We have to eat and unfortunately can’t afford to eat out every night so we bought pans, pots, utensils, plates.
We brought one set of sheets with us in Suitcase 6 so that when we arrived we would have something to put on our bed and we bought a comforter when we got here from Jumbo. A caramel colored, scratchy, polyester-ish comforter.
We were living very minimally and I was fine with that. But every time I walked into our bedroom, a room I
like need to feel cozy and luxurious, I felt not cozy and not luxurious. My bedroom has ALWAYS been my retreat. It’s where I retired to as a kid – without anyone asking me to – to write poetry and sit pensively. It was my favorite space as a teenager because let’s face it, teenagers like to be left alone. My bedroom is my retreat. And this bedroom was not that. When I figured out the first step in what I would need to begin building my retreat, I called home urgently to tell my mother to throw our duvet cover/down blanket in the box.
“Take out whatever you need to take out – the baby’s car seat or high chair if need be – but that duvet comforter gets shipped in that box ASAP! Got it, Ma?”
It arrived. It was everything I remembered.
(flashback) Husband and I were shopping for our first apartment together with my mother who was as excited about our new place as I was. As usual, Husband was in anxious mode, “Only the things we need, Jen. Only the things we need.” At first sight, I knew this comforter was one of those things. “Do we really need that, Jen,” Husband probed waiting for my usual response, a response where I was talk downable, “Well, maybe not need.” But my answer this time was firm, “Yes. We need it. And I’ve already bought it in my mind. So move over. This duvet cover leaves with me.”

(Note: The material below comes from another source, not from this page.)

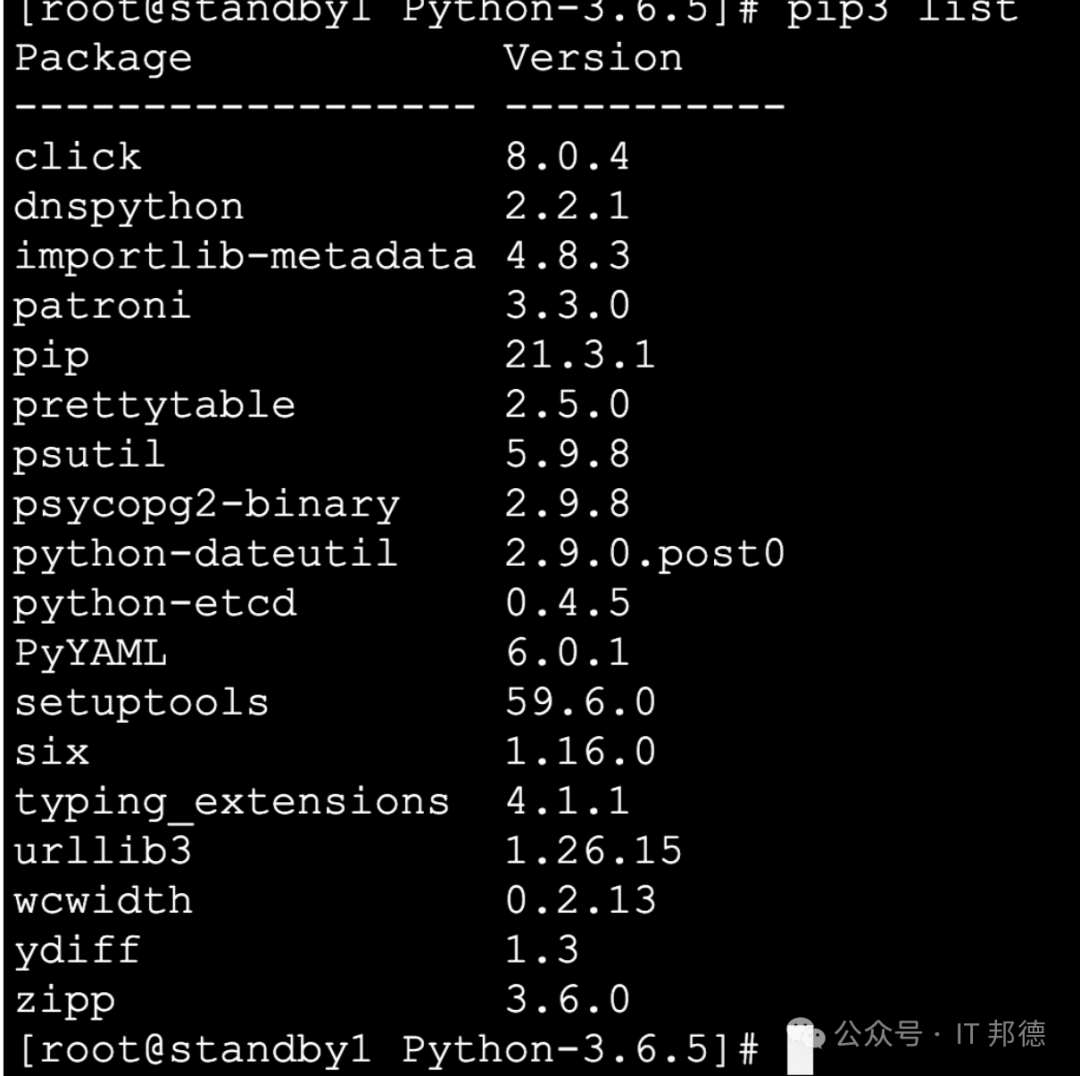
Task: Click the 'Version' column header
Action: click(593, 57)
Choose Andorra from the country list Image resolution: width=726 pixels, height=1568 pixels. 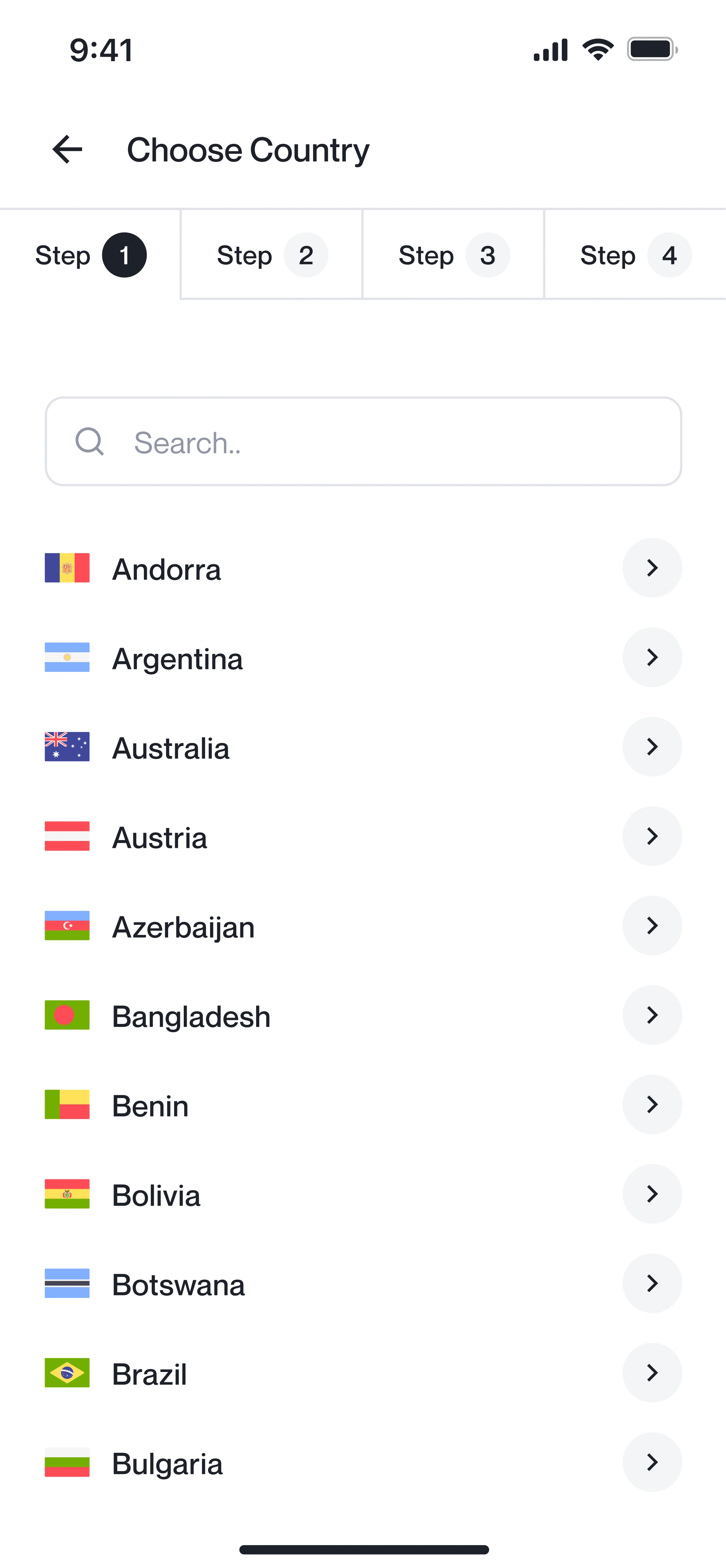[166, 569]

The duvet cover is silky smooth and the down blanket marshmallowy soft. Relaxing white with calming light blue and pale lavender flowers. Cozy. Luxurious. And reversible. Did I mention reversible? I love reversible. Subtle change and more bang for your buck? What’s not to love?
But mostly I loved that the change was instant. My room went from defeat to retreat in 300 thread counts.